Brief –
Each line of the data that includes "altura" must be copied.
= = = = =
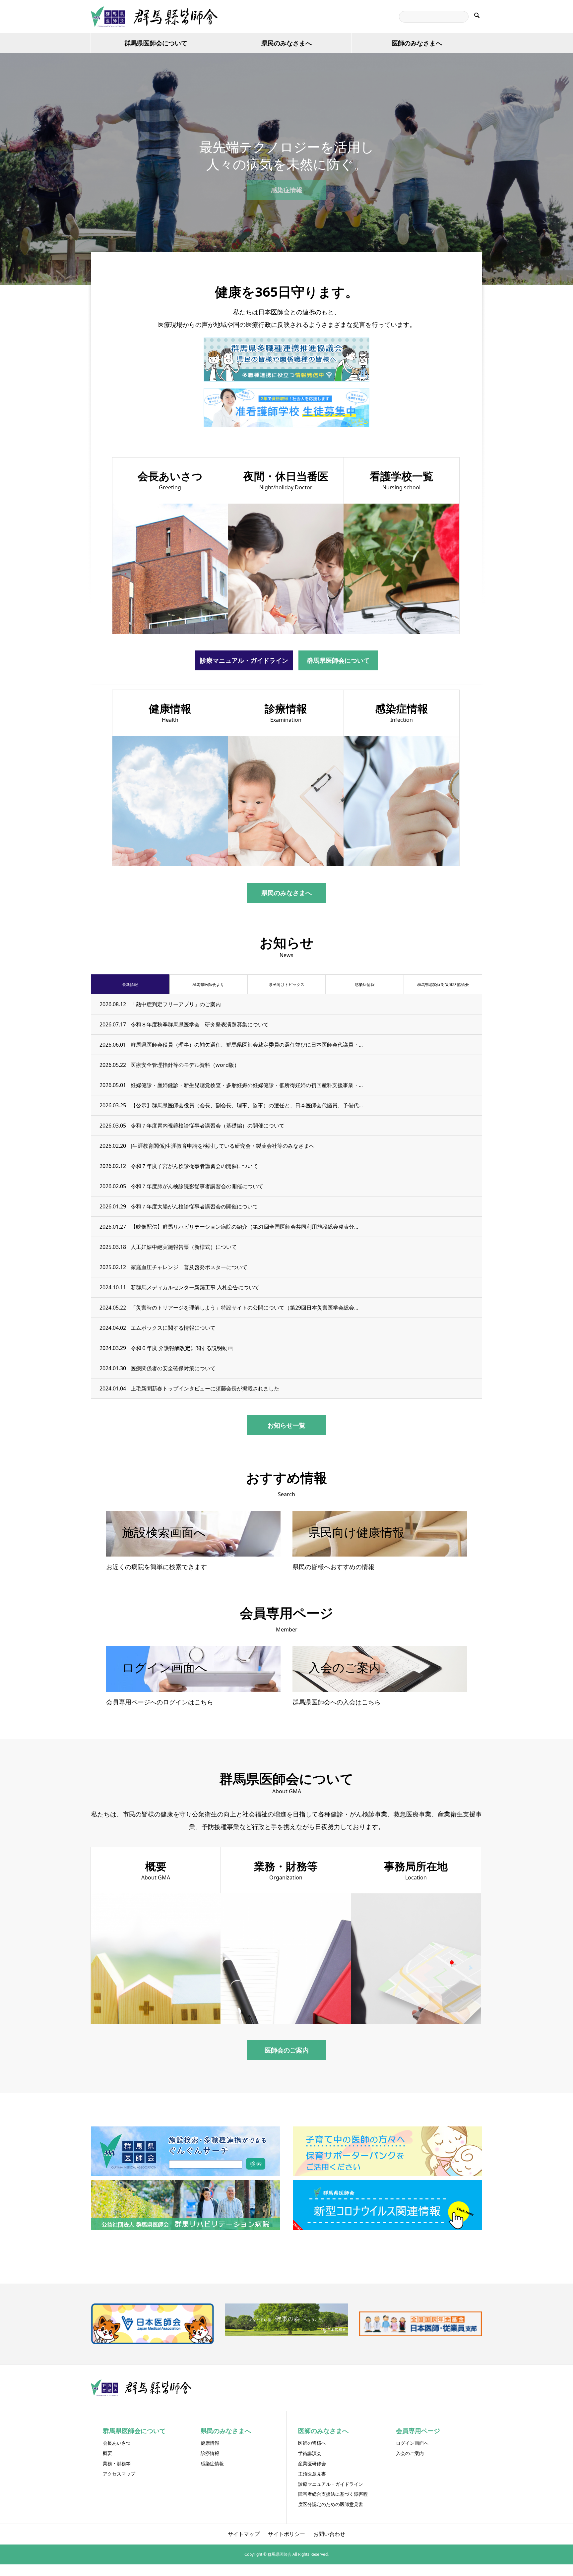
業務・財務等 (117, 2463)
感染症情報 (286, 190)
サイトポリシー (286, 2534)
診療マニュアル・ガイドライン (244, 660)
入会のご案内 (410, 2453)
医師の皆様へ (312, 2443)
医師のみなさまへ (417, 43)
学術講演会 (309, 2453)
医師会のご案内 (287, 2050)
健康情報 (210, 2443)
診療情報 (210, 2453)
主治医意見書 (312, 2474)
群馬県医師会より (208, 984)
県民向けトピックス (286, 984)
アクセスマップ (119, 2474)
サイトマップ (244, 2534)
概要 (107, 2453)
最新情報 (130, 984)
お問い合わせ (329, 2534)
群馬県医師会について (155, 43)
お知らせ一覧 (286, 1425)
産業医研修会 (312, 2463)
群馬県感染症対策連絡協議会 (443, 984)
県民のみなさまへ (286, 43)
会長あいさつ (117, 2443)
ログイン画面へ (412, 2443)
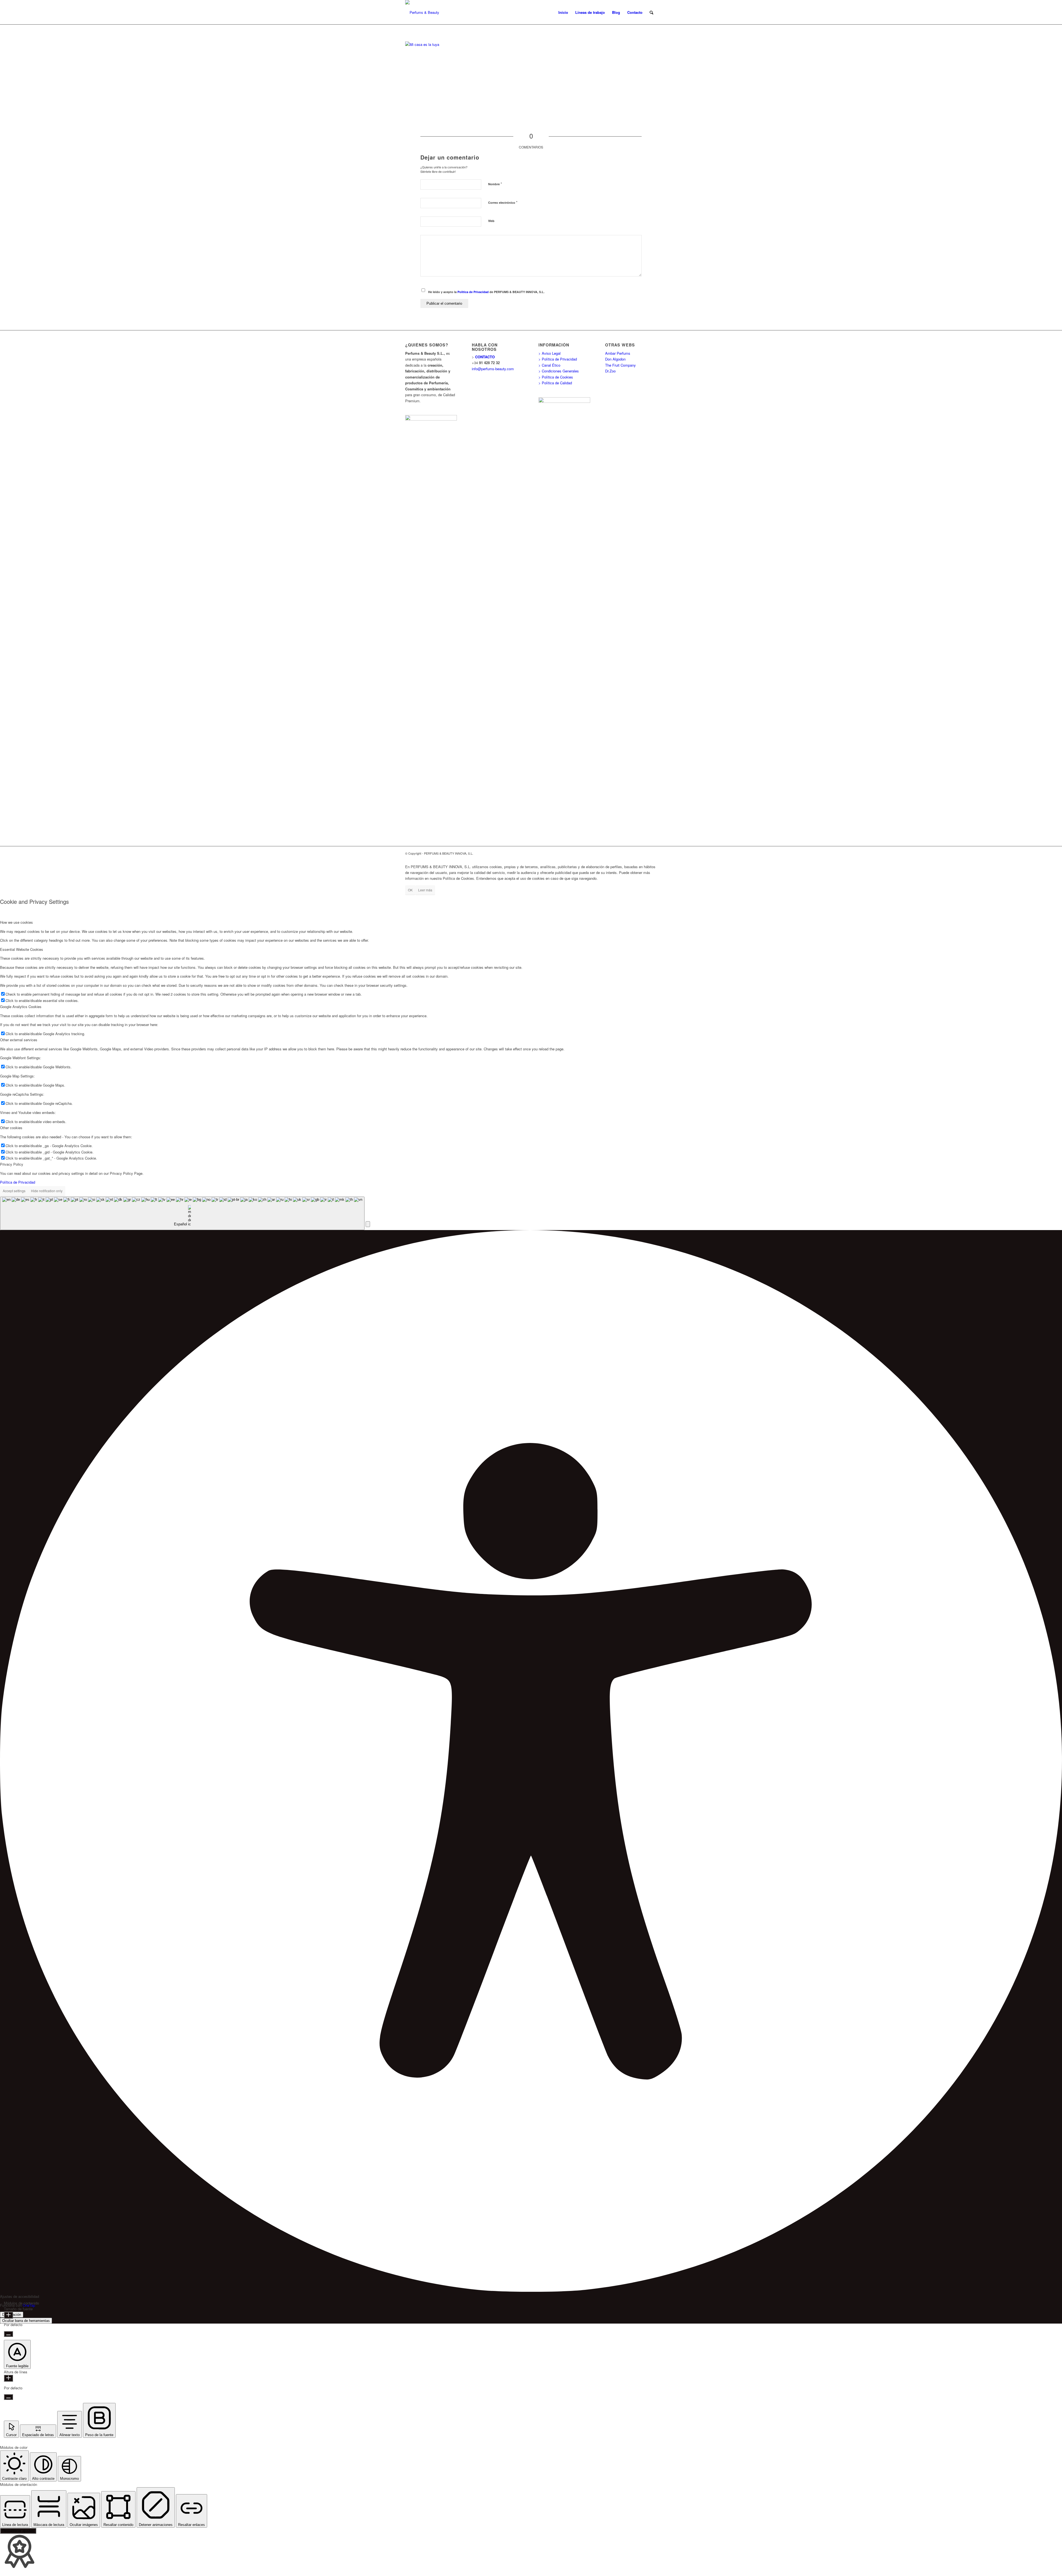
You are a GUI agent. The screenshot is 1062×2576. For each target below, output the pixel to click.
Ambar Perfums (617, 353)
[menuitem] (563, 12)
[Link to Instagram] (653, 853)
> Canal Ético (549, 365)
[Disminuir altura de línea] (8, 2397)
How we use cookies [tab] (16, 922)
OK (410, 890)
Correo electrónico (502, 202)
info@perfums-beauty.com (493, 368)
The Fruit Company (620, 365)
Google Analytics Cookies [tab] (20, 1006)
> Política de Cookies (555, 377)
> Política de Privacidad (557, 359)
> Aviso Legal (549, 353)
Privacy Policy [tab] (11, 1164)
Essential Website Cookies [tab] (21, 949)
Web (491, 221)
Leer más (425, 890)
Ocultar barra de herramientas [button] (26, 2321)
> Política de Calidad (555, 382)
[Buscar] (651, 12)
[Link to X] (644, 853)
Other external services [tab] (18, 1039)
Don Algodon (615, 359)
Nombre (495, 183)
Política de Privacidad (473, 292)
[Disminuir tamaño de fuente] (8, 2334)
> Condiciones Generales (558, 371)
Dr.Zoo (610, 371)
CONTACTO (485, 356)
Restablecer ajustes (18, 2531)
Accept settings (14, 1190)
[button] (368, 1224)
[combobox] (182, 1213)
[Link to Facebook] (636, 853)
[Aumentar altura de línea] (8, 2378)
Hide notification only (47, 1190)
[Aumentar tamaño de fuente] (8, 2315)
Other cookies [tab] (11, 1127)
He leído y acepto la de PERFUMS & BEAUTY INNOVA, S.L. (486, 292)
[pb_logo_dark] (422, 12)
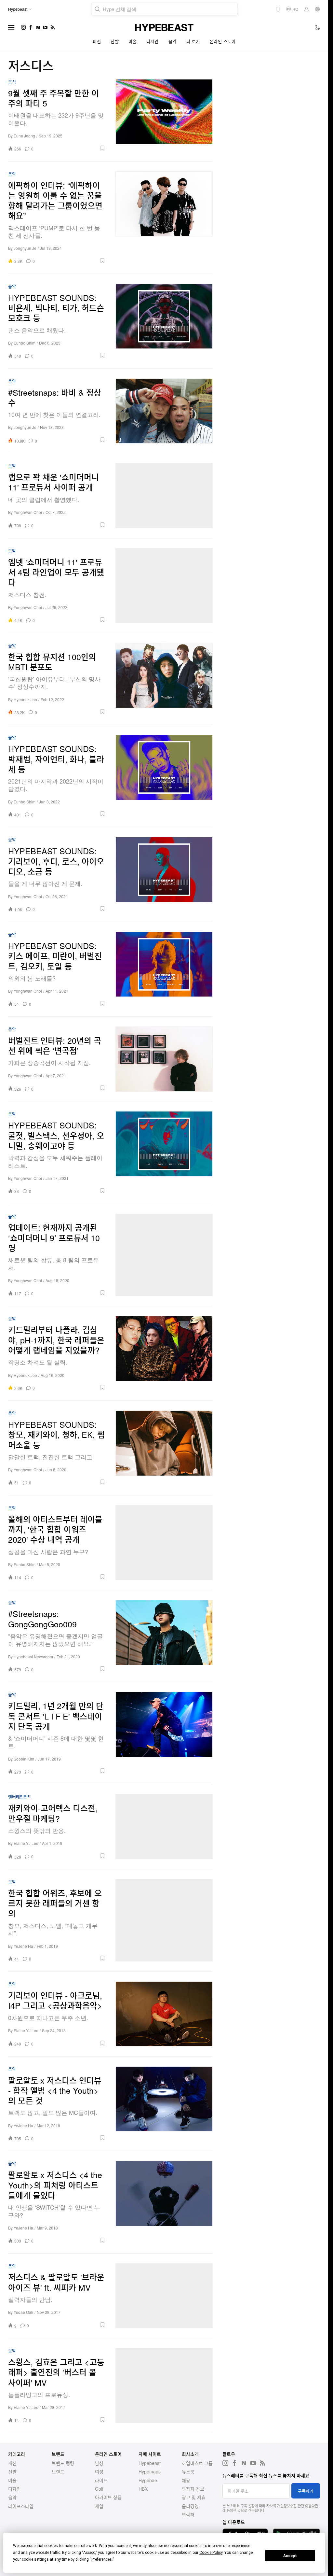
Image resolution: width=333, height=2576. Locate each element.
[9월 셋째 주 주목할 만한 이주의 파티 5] (164, 115)
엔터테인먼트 (20, 1797)
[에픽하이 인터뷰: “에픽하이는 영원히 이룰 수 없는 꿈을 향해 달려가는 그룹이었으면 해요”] (164, 217)
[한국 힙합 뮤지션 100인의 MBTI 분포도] (164, 679)
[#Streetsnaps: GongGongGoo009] (164, 1636)
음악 (172, 41)
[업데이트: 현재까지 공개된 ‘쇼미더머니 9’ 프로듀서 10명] (164, 1255)
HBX (143, 2488)
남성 (99, 2463)
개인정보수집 (287, 2505)
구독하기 (305, 2491)
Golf (99, 2488)
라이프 (101, 2480)
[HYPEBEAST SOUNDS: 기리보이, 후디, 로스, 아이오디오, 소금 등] (164, 874)
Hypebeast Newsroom (33, 1656)
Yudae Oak (23, 2312)
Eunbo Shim (24, 343)
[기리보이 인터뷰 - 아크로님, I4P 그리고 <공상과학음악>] (164, 2013)
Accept (290, 2556)
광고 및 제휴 (194, 2497)
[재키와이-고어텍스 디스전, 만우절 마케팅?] (164, 1826)
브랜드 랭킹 (63, 2463)
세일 (99, 2506)
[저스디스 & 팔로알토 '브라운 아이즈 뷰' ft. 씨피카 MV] (164, 2295)
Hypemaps (150, 2471)
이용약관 (311, 2505)
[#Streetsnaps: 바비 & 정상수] (164, 411)
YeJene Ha (23, 1946)
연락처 (188, 2514)
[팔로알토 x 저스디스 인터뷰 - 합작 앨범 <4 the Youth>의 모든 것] (164, 2103)
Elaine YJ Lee (26, 1843)
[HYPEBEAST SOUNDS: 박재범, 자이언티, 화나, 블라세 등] (164, 776)
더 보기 (193, 41)
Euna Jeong (24, 135)
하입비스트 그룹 (197, 2463)
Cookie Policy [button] (210, 2552)
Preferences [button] (101, 2559)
= = = = =
Answer to this task –
[Disminuir altura de línea] (8, 2397)
[Aumentar altura de línea] (8, 2378)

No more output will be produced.